=== DATASET CONTENT ===

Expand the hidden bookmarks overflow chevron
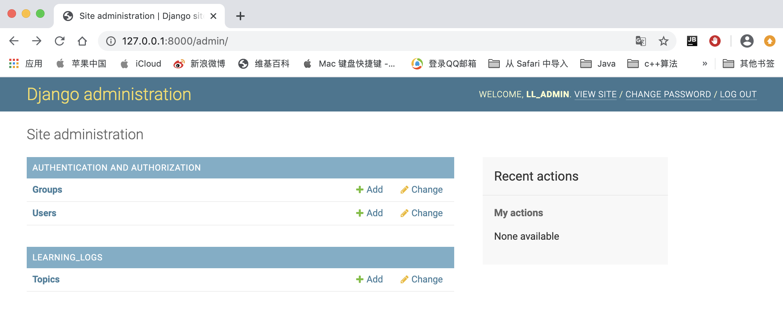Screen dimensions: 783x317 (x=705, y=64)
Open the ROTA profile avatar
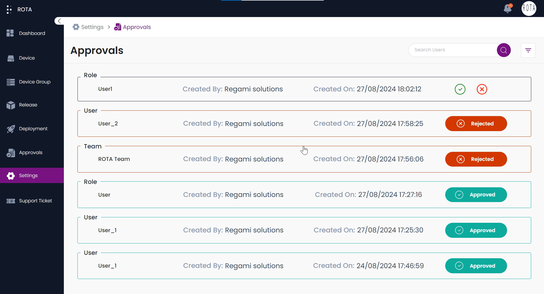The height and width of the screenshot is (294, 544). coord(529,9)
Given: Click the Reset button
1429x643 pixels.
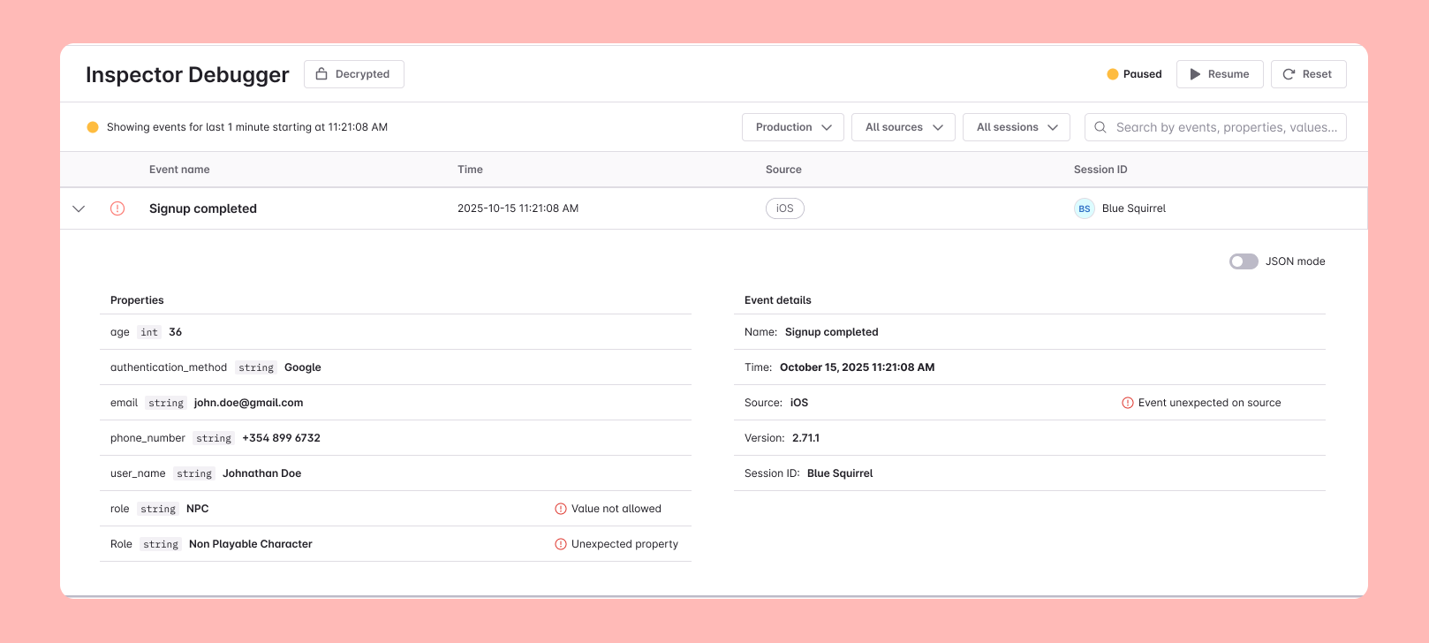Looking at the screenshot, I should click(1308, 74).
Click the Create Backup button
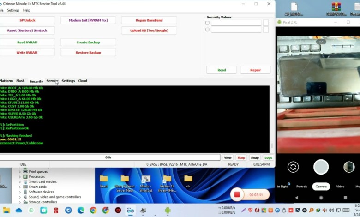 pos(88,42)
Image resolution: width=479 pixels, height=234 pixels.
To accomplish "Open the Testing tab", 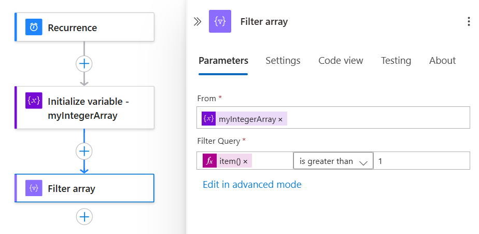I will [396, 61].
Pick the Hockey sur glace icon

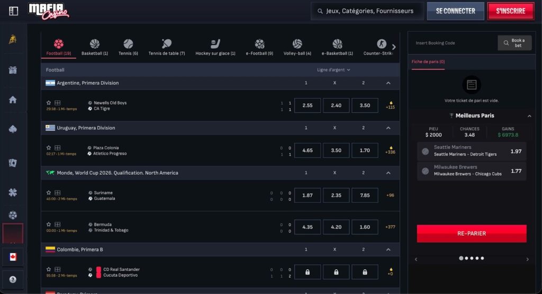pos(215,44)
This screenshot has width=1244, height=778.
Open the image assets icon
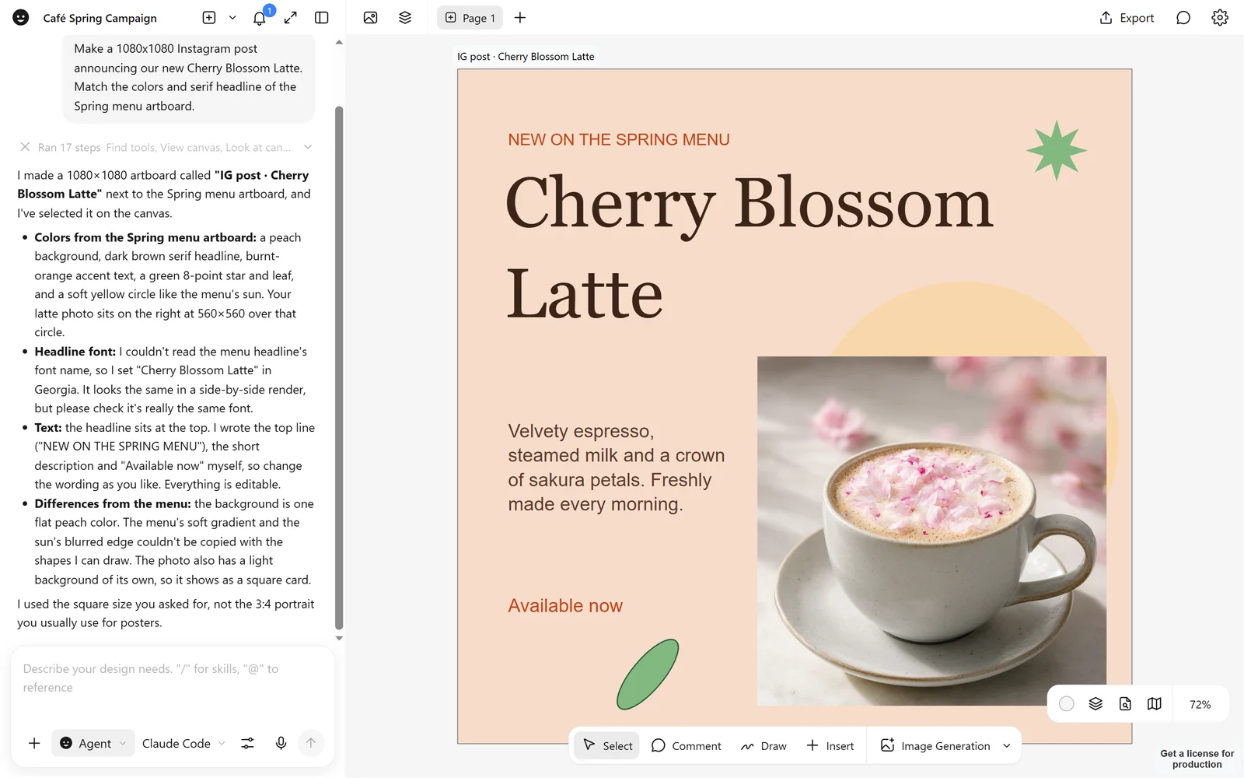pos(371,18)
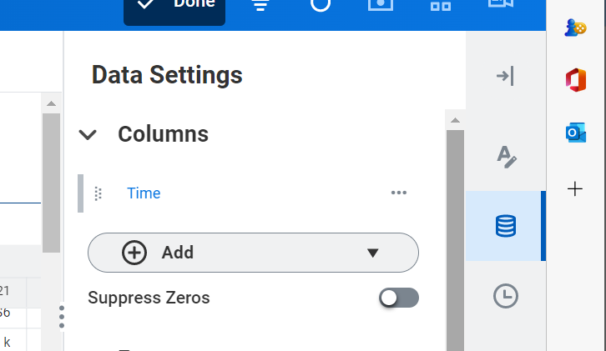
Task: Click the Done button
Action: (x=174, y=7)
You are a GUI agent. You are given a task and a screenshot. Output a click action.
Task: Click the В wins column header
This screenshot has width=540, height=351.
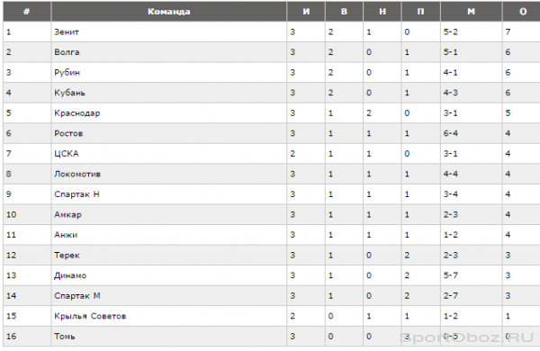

=== WHAT YOU HAVE TO DO ===
Please transcribe word for word the lines from the one bearing "Open the image assets icon" through the last line of the records above, omitting the pictures.

=== SOLVED PROBLEM ===
Open the image assets icon
pos(371,18)
Task: Click the Done button
Action: (x=174, y=7)
You are a GUI agent. You are given a task and a screenshot. Output a click action.
Task: Click the В wins column header
This screenshot has width=540, height=351.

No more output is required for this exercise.